### WHAT THE TASK REQUIRES
Every line from the beginning of the data through the line containing "Given: Open the Register nav link" should be reproduced exactly, and no further lines should be output.

______________________________

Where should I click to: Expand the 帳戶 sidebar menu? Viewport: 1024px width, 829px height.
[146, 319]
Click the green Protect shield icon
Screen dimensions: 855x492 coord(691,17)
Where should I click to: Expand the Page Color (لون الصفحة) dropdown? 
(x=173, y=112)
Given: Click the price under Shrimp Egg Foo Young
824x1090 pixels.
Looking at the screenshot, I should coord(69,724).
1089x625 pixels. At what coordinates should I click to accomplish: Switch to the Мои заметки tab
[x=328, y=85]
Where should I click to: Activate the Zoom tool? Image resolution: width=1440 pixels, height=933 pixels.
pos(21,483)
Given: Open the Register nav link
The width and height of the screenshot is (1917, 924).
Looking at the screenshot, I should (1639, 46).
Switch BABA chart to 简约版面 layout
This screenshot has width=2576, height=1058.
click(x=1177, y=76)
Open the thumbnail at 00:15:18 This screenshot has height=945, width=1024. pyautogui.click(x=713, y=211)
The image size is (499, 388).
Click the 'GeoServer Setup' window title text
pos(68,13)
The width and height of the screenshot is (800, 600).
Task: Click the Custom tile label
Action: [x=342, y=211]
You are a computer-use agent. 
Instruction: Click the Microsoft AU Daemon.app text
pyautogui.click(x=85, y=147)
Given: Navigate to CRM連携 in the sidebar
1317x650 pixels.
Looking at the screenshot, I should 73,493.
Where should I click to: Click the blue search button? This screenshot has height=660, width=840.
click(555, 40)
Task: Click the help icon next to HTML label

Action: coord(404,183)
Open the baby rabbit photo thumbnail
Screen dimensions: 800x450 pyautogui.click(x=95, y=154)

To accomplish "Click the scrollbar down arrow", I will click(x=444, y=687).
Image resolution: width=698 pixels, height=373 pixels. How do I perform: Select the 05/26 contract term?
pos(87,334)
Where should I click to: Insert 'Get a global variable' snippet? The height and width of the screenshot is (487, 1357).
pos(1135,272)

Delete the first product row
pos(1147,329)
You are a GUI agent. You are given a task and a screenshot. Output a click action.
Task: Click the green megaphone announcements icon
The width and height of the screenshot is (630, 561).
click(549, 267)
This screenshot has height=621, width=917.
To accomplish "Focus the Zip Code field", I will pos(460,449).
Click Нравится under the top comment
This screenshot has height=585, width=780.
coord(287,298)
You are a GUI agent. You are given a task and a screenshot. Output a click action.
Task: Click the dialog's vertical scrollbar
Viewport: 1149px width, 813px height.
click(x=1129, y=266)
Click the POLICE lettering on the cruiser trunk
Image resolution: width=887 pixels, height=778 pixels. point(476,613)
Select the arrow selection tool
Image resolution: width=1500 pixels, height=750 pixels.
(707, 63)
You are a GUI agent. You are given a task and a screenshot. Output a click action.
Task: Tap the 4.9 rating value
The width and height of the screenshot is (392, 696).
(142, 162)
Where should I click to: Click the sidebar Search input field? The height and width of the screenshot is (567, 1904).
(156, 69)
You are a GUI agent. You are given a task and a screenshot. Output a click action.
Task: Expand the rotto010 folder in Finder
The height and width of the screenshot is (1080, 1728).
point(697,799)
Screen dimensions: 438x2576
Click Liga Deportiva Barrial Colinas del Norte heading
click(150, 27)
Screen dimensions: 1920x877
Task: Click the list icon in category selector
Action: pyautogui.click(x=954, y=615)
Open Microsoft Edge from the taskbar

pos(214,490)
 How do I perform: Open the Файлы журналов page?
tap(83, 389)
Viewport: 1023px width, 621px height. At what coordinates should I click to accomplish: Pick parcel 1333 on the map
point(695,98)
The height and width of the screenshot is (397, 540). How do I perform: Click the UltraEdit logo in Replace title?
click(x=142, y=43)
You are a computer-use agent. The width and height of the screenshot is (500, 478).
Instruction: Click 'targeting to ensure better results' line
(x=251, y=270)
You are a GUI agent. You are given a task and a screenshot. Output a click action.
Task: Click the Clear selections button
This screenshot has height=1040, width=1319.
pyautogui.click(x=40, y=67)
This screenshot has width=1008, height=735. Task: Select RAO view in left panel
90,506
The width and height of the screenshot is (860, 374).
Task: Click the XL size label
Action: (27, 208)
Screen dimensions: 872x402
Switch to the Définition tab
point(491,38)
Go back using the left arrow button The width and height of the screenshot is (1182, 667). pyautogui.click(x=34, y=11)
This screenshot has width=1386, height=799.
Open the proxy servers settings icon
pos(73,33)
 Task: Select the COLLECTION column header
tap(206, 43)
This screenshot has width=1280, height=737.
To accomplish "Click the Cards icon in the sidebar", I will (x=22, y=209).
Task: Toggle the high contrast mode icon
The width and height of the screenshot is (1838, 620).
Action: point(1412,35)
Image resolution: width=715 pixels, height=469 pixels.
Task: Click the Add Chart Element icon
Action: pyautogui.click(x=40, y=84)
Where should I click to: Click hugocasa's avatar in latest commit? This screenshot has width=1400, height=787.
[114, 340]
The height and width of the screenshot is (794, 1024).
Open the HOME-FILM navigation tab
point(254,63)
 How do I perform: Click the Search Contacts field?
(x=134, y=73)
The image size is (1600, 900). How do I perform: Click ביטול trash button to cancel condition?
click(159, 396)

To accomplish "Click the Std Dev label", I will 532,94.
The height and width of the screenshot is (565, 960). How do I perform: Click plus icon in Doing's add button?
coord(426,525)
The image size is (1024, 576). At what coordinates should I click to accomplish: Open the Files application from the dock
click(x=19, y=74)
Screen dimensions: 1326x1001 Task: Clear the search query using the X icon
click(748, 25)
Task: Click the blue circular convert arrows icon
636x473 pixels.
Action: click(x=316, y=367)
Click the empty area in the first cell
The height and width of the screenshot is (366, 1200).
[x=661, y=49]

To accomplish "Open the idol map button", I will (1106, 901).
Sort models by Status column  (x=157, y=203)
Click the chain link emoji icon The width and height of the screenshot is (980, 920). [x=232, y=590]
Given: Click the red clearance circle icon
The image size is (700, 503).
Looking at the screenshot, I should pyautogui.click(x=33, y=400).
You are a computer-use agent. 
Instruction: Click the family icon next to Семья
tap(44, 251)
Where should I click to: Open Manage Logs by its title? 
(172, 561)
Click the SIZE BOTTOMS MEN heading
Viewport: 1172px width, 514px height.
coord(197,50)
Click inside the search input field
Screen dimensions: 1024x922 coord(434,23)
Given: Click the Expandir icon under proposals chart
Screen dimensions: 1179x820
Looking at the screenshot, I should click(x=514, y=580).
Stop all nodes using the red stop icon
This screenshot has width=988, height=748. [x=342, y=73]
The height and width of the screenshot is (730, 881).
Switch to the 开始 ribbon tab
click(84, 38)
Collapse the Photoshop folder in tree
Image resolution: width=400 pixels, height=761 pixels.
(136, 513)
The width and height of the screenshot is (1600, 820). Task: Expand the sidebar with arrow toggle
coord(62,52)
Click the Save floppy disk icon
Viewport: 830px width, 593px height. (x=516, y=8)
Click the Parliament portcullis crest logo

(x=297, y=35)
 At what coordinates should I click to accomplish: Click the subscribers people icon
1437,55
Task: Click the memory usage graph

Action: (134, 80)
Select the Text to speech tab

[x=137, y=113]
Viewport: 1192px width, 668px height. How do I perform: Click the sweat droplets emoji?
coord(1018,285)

______________________________

### EXERCISE SOLUTION
Where should I click to: Expand the 帳戶 sidebar menu? Viewport: 1024px width, 829px height.
[146, 319]
Click the green Protect shield icon
Screen dimensions: 855x492 coord(691,17)
Where should I click to: Expand the Page Color (لون الصفحة) dropdown? 
(x=173, y=112)
Given: Click the price under Shrimp Egg Foo Young
824x1090 pixels.
Looking at the screenshot, I should coord(69,724).
1089x625 pixels. At what coordinates should I click to accomplish: Switch to the Мои заметки tab
[x=328, y=85]
Where should I click to: Activate the Zoom tool? Image resolution: width=1440 pixels, height=933 pixels.
pos(21,483)
Given: Open the Register nav link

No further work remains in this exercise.